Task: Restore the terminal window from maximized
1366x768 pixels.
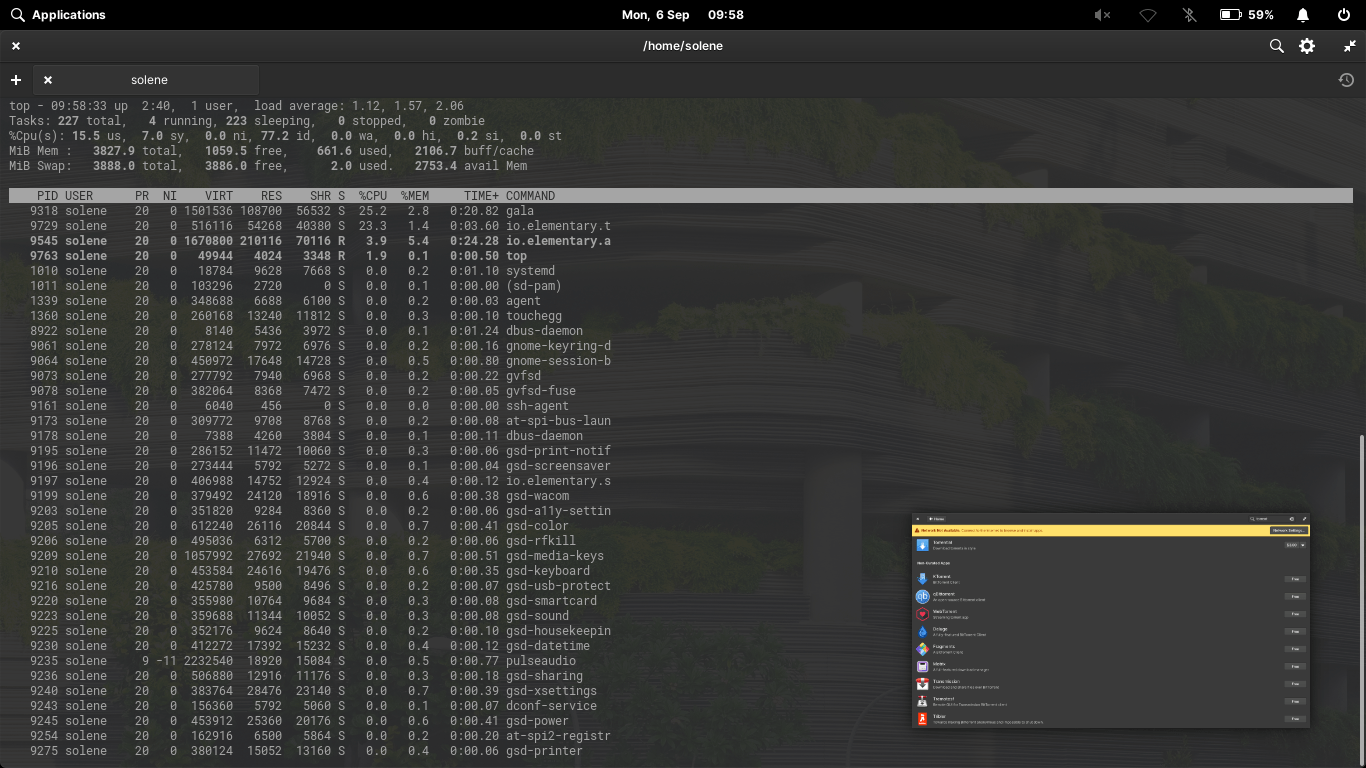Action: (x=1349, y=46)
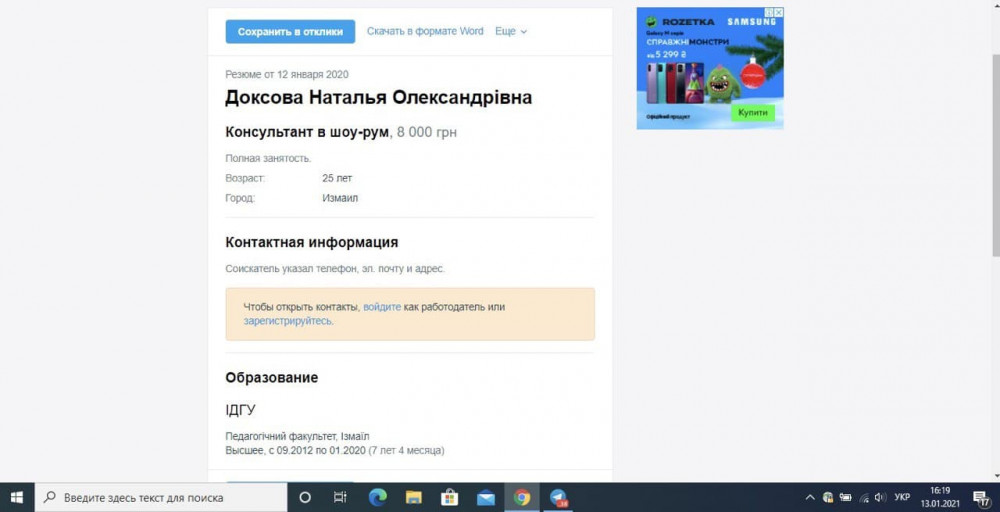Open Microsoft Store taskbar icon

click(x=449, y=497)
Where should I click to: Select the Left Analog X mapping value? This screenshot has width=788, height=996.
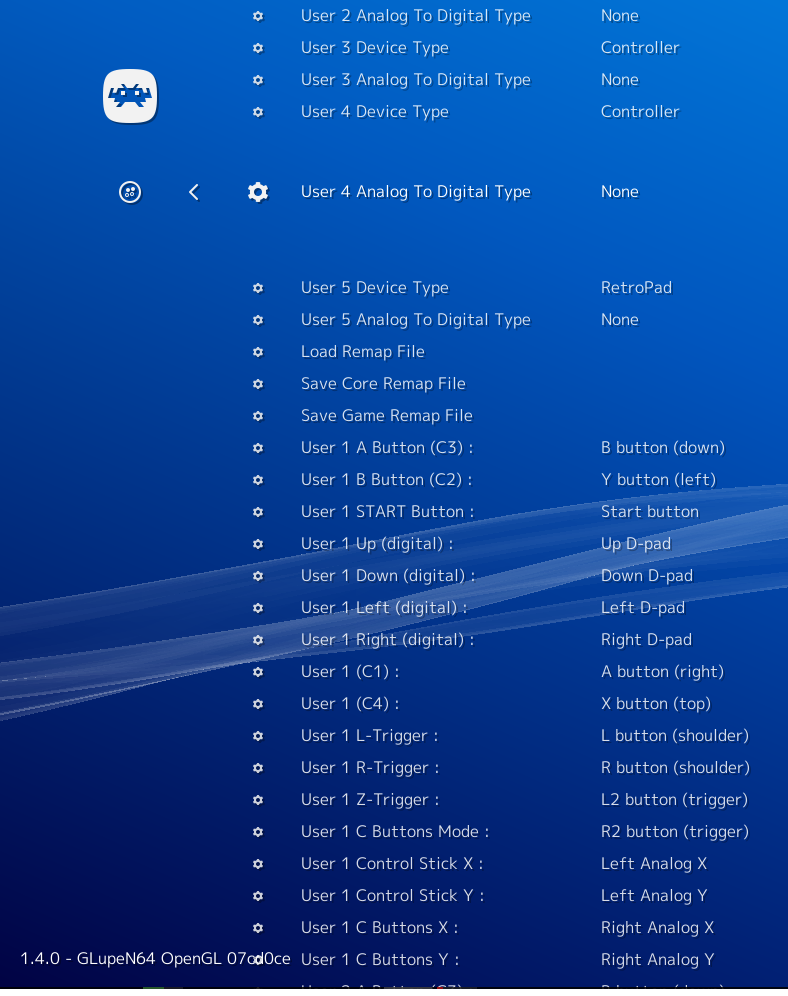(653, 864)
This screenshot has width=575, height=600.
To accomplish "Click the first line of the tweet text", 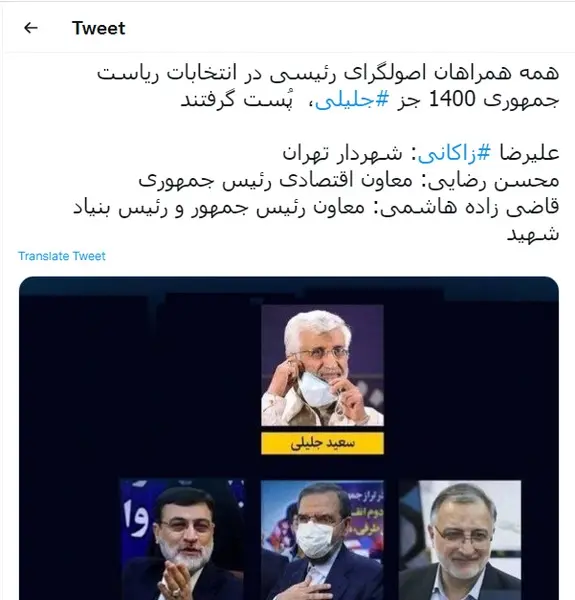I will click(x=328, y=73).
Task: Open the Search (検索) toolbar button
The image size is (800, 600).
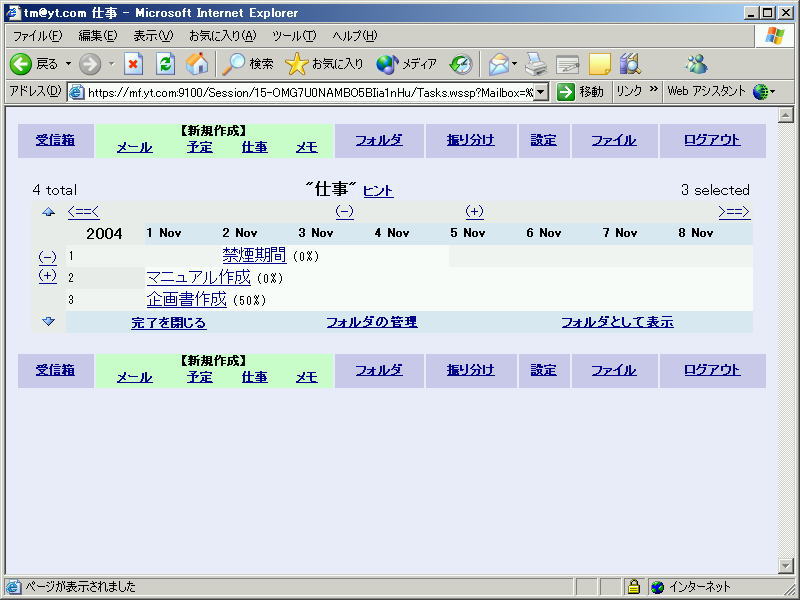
====
▸ **Task**
Give back exactly, and only, the lines from the one holding "Task: Open the Search (検索) toolbar button" through the last line of the entries, with every picture omitted.

▸ **Reply**
Task: Open the Search (検索) toolbar button
The image size is (800, 600).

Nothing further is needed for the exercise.